§ ÉNONCÉ A
Dans le texte sur les figures du syllogisme, quel terme joue le rôle du général (G) dans l'exemple du menteur ?

§ DOCUMENT SOURCE
"""

Nous avons vu tout à l’heure que la conclusion de la première figure, considérée comme certaine par les logiciens, est incertaine en réalité, ou plutôt qu’elle ne contient qu’une partie de la vérité, et n’a par conséquent qu’une certitude restreinte ou limitée. La seconde figure dont nous venons de parler fait apparaître cette incertitude, et l’on peut dire, pour ce motif, qu’elle est la vérité de la première. La force dialectique qui nous a poussé de l’une à l’autre nous conduit maintenant à la troisième.

c. — Troisième figure.
I — G — F
ou P — G — I

Dans la première figure, nous disions qu’une chose individuelle I est une chose générale G, et nous arrivions à ce résultat par un moyen-terme P, qui nous apprenait que la chose individuelle I était une chose particulière P. Il fallait donc, dans cette figure, que le particulier P servit de moyen-terme entre le général et l’individuel, tandis que dans la seconde figure, c’est l’individuel lui-même qui fait fonction de moyen-terme entre le général et le particulier. Mais si nous observons attentivement cette seconde figure, nous voyons que l’une des propositions (la mineure) est une généralité G assignée à une chose individuelle I, et que, dans la conclusion, c’est encore la même généralité G que l’on assigne cette fois au particulier P. C’est donc en réalité le général G qui sert de lien entre les extrêmes, et qui, par conséquent, doit prendre la place de moyen-terme. Or, c’est précisément ce que nous offre la troisième figure :

I — G — P
ou P — G — I

Nous avons ici une particularité quelconque P assignée à une chose individuelle I par le moyen d’une généralité G. Cette forme ne se trouve pas dans Aristote ; niais ses successeurs, les logiciens du moyen âge et ceux du nôtre, en ont parlé et eu ont fait leur quatrième figure. Sa conclusion est forcément négative ; elle n’apporte aucun résultat et ne donne aucun profit à la vérité non plus qu’à la science. Car nous avons :

P — G — I

C’est-à-dire :

P — G (majeure)
I — G (mineure)
I — P (conclusion)

En voici un exemple :

Majeure : Chez les hommes vertueux (P) on trouve la véracité (G) ;
Mineure : Le menteur (I) n’a pas la véracité (G),
Conclusion : Donc le menteur (I) n’est pas vertueux (P).

Dans cette figure, l’individuel menteur se trouve mis en rapport avec le particulier vertu, par le moyen du général véracité, qui se rencontre chez tous les hommes vertueux.

"""

§ ÉNONCÉ B
Réécrivez les entrées de la ligne contenant « Where should I click to: Click the film » jusqu'à la fin des entrées en remplaçant « preset » par « template », sans rien modifier d'autre, s'il vous plaît.

§ ENTRÉES DE DONNÉES
"""

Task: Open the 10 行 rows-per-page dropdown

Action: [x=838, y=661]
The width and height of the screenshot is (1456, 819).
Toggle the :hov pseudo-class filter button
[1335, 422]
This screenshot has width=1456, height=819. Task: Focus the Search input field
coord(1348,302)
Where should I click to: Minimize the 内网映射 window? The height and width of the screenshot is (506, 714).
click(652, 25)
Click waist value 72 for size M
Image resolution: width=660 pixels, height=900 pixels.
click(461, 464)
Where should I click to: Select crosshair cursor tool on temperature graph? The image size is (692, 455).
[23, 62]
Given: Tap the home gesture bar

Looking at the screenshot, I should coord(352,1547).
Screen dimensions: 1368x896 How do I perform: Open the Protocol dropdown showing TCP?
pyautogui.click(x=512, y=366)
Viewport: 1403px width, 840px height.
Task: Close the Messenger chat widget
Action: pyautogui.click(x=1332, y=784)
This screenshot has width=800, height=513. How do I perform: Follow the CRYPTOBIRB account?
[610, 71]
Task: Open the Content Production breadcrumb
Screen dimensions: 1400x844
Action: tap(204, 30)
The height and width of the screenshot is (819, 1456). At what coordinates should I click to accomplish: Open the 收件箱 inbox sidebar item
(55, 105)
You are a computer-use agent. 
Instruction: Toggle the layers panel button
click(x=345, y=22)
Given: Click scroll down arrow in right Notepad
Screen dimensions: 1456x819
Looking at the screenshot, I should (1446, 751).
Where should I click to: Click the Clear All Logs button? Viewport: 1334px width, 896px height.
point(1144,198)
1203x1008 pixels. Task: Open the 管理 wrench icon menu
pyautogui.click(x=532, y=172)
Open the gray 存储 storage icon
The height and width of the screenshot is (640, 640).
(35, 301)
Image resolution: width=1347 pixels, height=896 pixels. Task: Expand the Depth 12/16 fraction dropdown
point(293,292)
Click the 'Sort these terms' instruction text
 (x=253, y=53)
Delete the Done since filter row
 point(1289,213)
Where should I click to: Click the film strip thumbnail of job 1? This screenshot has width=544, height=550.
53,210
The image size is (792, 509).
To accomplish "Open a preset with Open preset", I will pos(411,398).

"""

§ RÉPONSE RÉDIGÉE A
La véracité.

§ RÉPONSE RÉDIGÉE B
Where should I click to: Click the film strip thumbnail of job 1? This screenshot has width=544, height=550.
53,210
The image size is (792, 509).
To accomplish "Open a template with Open template", I will pos(411,398).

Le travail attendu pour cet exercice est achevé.